Here is a bit more info. We have actual steam consumption data for the building going back many years. We have picked a representative year to base our comparison on, HDD data for the year looks in-line with the past 10 year average, we have month to month data. Both the district steam supplier and potential gas supplier have looked at this assumption and agree it is good data to use. We have both consumption and demand data from the district steam invoice for this period. Consumption is 36,000 Mlb and peak demand has been about 12,000 lbs/hr, the boiler plant has been specified given this information. We think we have a good feel for the project cost, should be about $4M, including A/E fees.
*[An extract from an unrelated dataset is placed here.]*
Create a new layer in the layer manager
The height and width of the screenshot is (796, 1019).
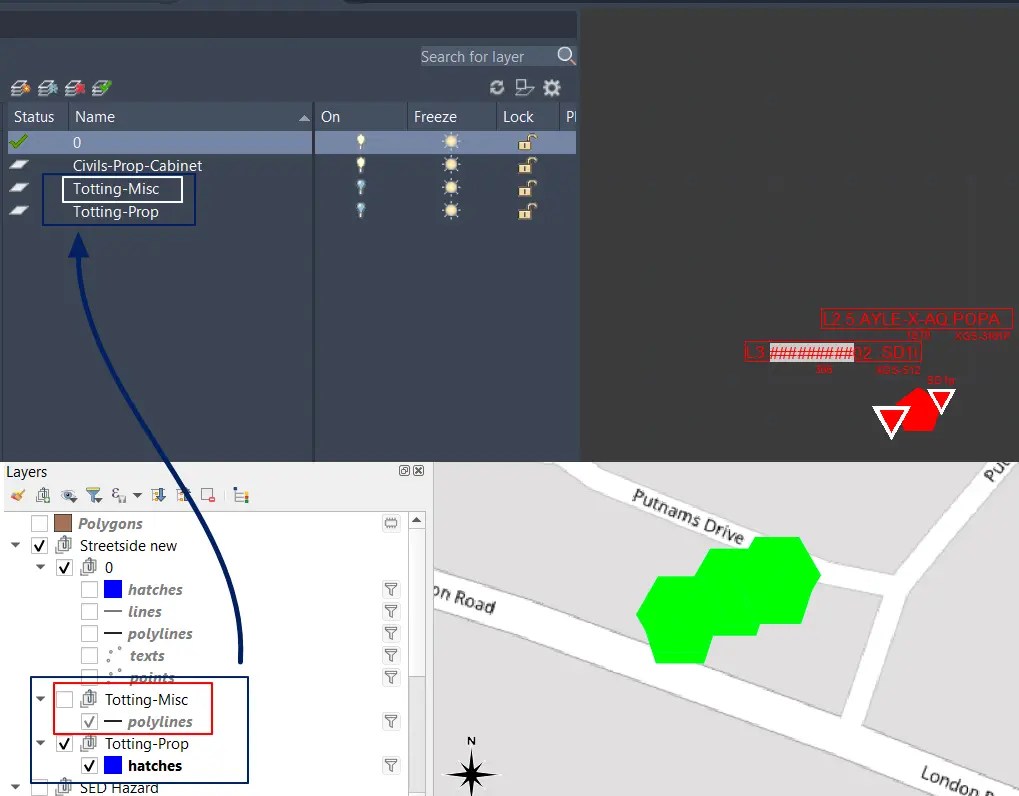click(19, 88)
We have seen very good pricing for these types of projects in our depressed construction market, I suspect it may very well go lower. Anyway, we will have hard bids soon to put a firm figure on that cost.
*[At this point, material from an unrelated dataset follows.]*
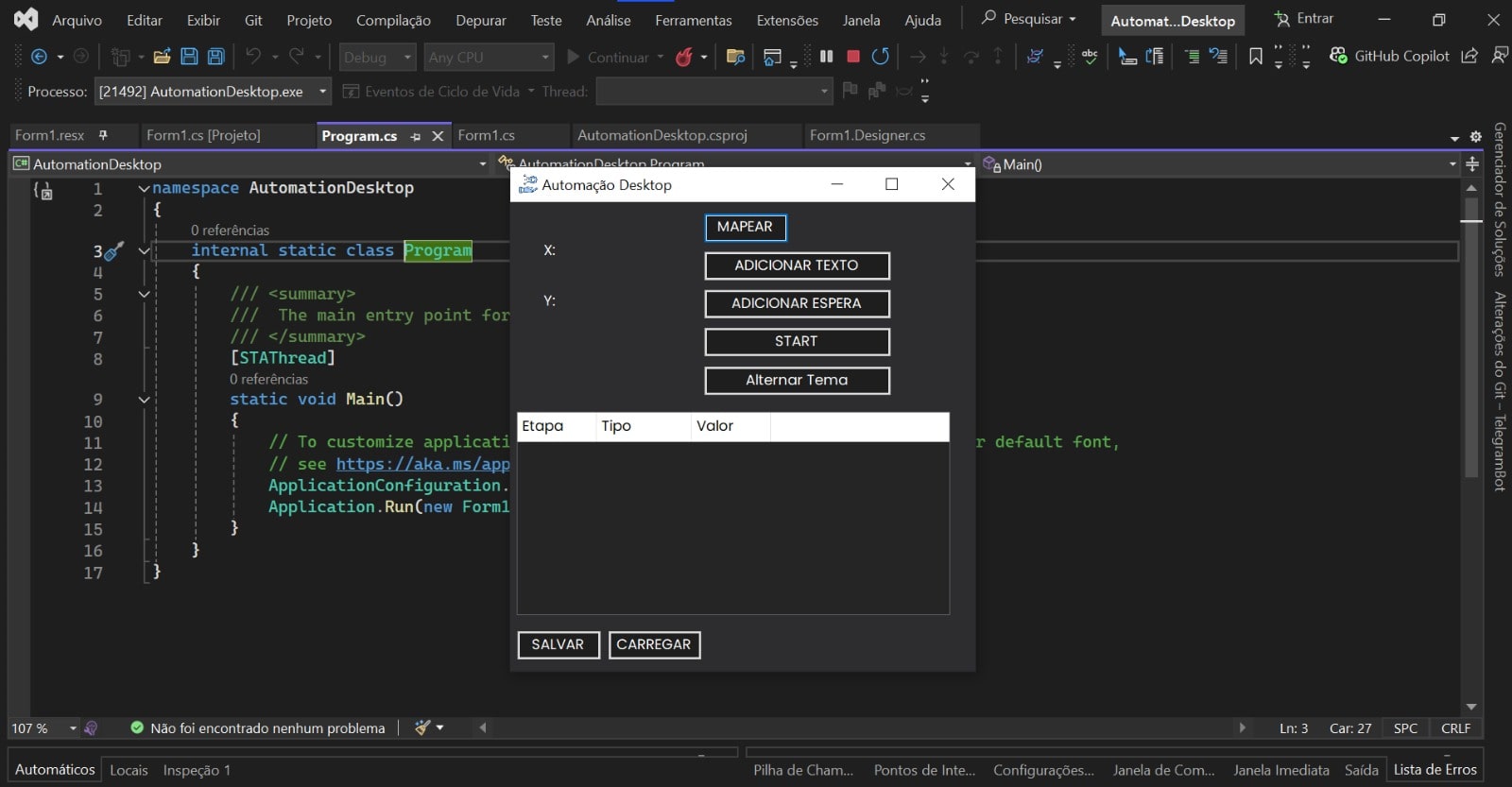Click the MAPEAR button
This screenshot has height=787, width=1512.
(745, 227)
We have addressed fuel, non-fuel, and demand costs on the district steam side. They are using all natural gas like we will and have installed cogeneration equipment that will give them an edge of about 7% on carbon emissions, assuming a 10% system loss (they are looking at giving us a better number for this, they apparently don't have it handy). I'm waiting on our energy guy to give me a figure for the value of the carbon difference, which will subtract from the boiler install side, though at first glance, he believes it is not significant.
For natural gas, we are using the current interruptible rate, which is running about $6.50/MCF. We have included the cost of a maintenance contract and time for building maintenance personnel (about 1 hr/day) on the boiler plant side--plant will be low pressure. Savings amount to about $400,000/year with the boiler install (30 year boilers) and we feel pretty good about that number. Simple payback of 10 years. Discounted payback (2%, per OMB circular A-94, see link below) adds a year or two. I was just wondering at what point does a project like this begin to be questionable from a payback standpoint. Is it 13 years? This is not an energy conservation project, though we do intend on doing some down the road that could adversely impact the return on the boiler install (higher consumption favors the boiler install, lower consumption favors keeping district steam). We estimate we can probably get annual consumption down to 33,000 Mlb/year (10% reduction) and also reduce our peak somewhat. I intend on running some different payback scenarios to see how sensitive the payback is to various cost assumptions.
Certainly there are a number of factors to consider beyond payback, but back to my original question, is there guidance out there, similar to this Presidential Memorandum, but applicable to this type of project (non energy conserving)? I'm trying to track down someone at GSA who could have some insight.
Presidential Memorandum -- Implementation of Energy Savings Projects and Performance-Based Contracting for energy savings | The White House (for energy conservation projects, this not being one)-- 10 years or less.